The famous rhyme ‘Baba black sheep have you any wool? Yes Sir! Yes Sir! Three bags full!’ is heard in the play many times, which is a metaphor to the ‘wool farming economy’ of the Neo- Feudals. Lady Macbeth (Gruoch) who understands the changing time and foresees the coming of the new powerful class entraps young Macbeth and motivates him to kill King Duncan (representing the feudal capitalists along with Prince Malcolm and Sir Angus) to become the fore-bringer of the change, from a capitalistic society to the society controlled by the bourgeois. They both are cursed in the prophecy of self destruction.
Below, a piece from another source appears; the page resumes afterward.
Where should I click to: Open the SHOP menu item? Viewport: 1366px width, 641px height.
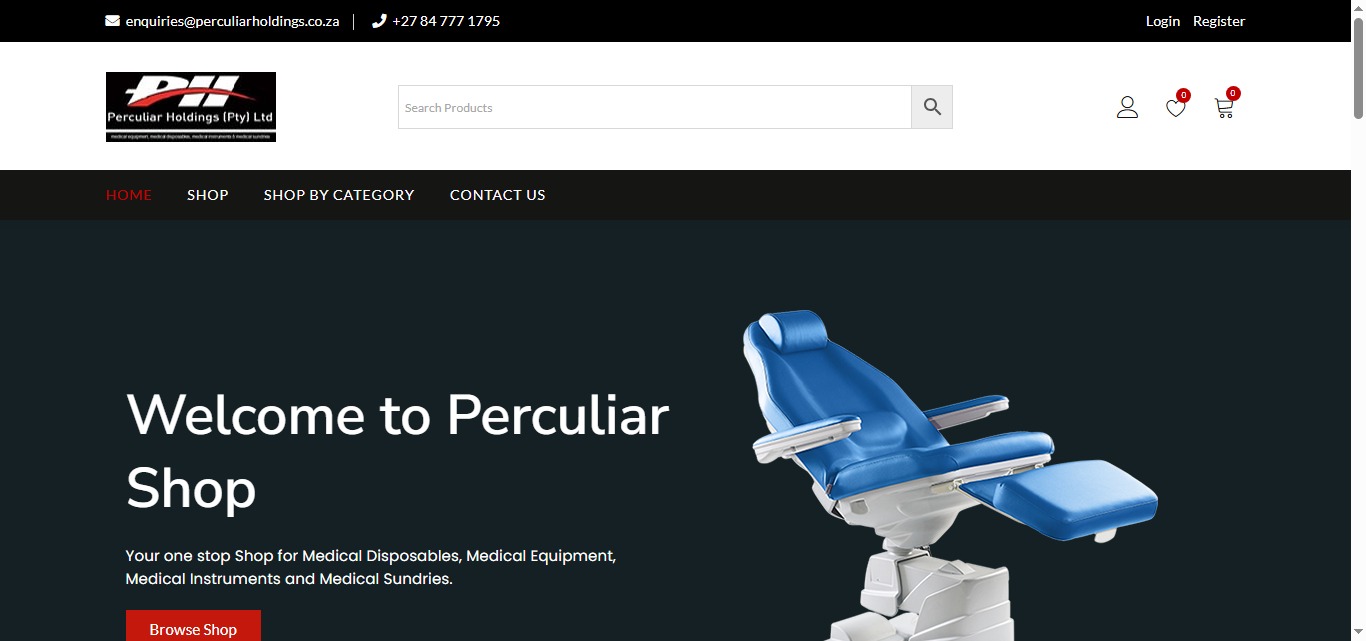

The Redolent Wheatfield: It fictionalizes the last few moments in the life of the master Dutch painter, Vincent van Gogh. Suffering from tremendous bouts of depression and hopelessness, he still longs to rediscover himself through his paintings. The play interprets Vincent's famed, last painting 'Wheatfield with Crows' in the course of a conversation between him and a lady from one of his early paintings, the famous, 'The Potato Eaters'.

राक्षस विलाप: A young man discovers a region effected by nuclear holocaust where the inhabitants, mutated into demon-like people, continually await death. When the night falls, one can hear these demons yowl in pain.  
अंधी गुफा: The Commander of a platoon is confronted by a soldier who achieved martyrdom in the war, yet does not believe that he is dead. The Commander, desperately, tries to relay the message across the deceased soldiers of his platoon that 'death is the sole consequence of a war'.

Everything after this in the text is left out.